The Russians don’t want to see Assad toppled, for plenty of reasons. First, Syria buys arms from Russia. Second, Moscow relies on the Syrian port of Tartus for its Mediterranean operations. Third, Prime Minister Vladimir Putin doesn’t want the U.N. Security Council getting in the habit of drafting resolutions against authoritarian regimes, lest Russia is next. The Assad regime could potentially provide the Russians with access to Syria’s off-shore, and as yet untapped, natural gas, as well as to that of Lebanon. And last, but hardly least, instability in the Middle East has always been good for Russia insofar as it throws the region’s status quo power, the United States, off balance while raising the price of energy resources—thereby filling Russian coffers. For Russia, Assad’s tenure is a vital interest.

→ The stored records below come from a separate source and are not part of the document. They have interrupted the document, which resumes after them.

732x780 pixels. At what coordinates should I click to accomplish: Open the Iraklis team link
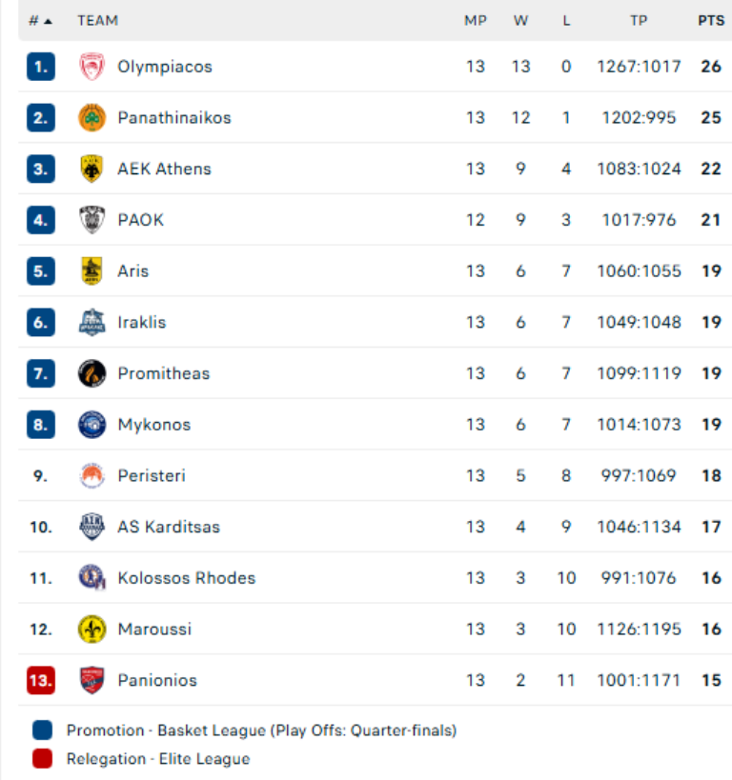141,322
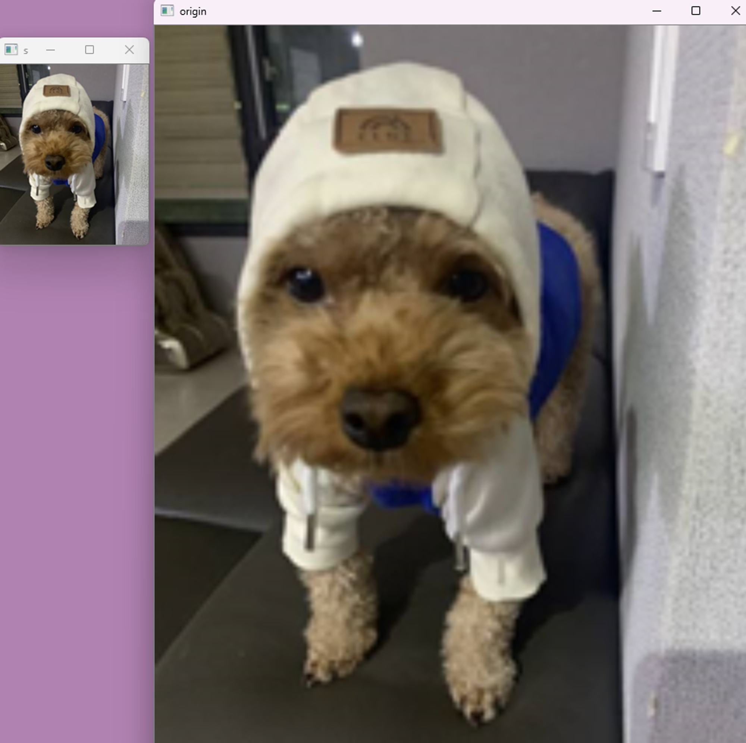Minimize the small s window
Viewport: 746px width, 743px height.
pyautogui.click(x=50, y=50)
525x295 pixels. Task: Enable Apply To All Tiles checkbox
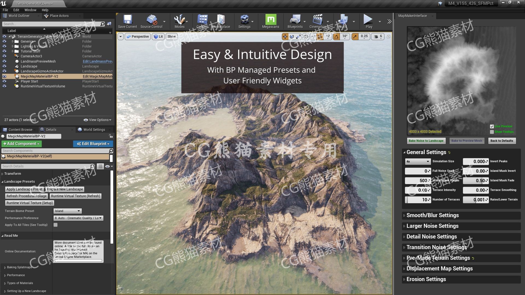(55, 225)
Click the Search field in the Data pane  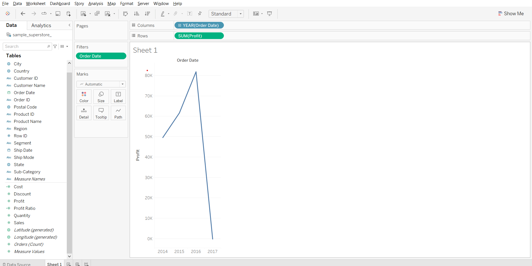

Of course, Assad’s survival would be bad news for Washington’s regional allies, like Turkey, which shares a border with Syria that Assad has threatened to infiltrate with terrorists from the Kurdish Worker’s Party, PKK. It would also be bad for Israel and for Sunni Arab powers like Saudi Arabia and Qatar, who will see the regime’s survival as a lost opportunity to neutralize Iran’s ambitions for regional hegemony.

But from Obama’s perspective, Russia is where the real game is. Russia policy is about Europe, Asia, and power politics between serious players. The Middle East is about Iran and an obscurantist third-world regime that threatens to build a nuclear bomb. Why should the president of the United States get all worked up about an Iranian bomb, when you consider that Russia already has a vast arsenal?

As the president recently confided to Russian President Dmitry Medvedev, once he gets through this election, then he can focus on a reduction in bilateral missile defense. And then there are the further cuts in nuclear weapons that he wants to pursue with Moscow. In his second term, the president may get closer to the legacy he sketched as an undergraduate—a world where the United States and Russia are no longer on the brink of mutually assured destruction. The only problem is that this is not going to stop Iran from getting the bomb, or prevent nuclear weapons spreading like dandelions across the Middle East.

Lee Smith is the author of The Consequences of Syria.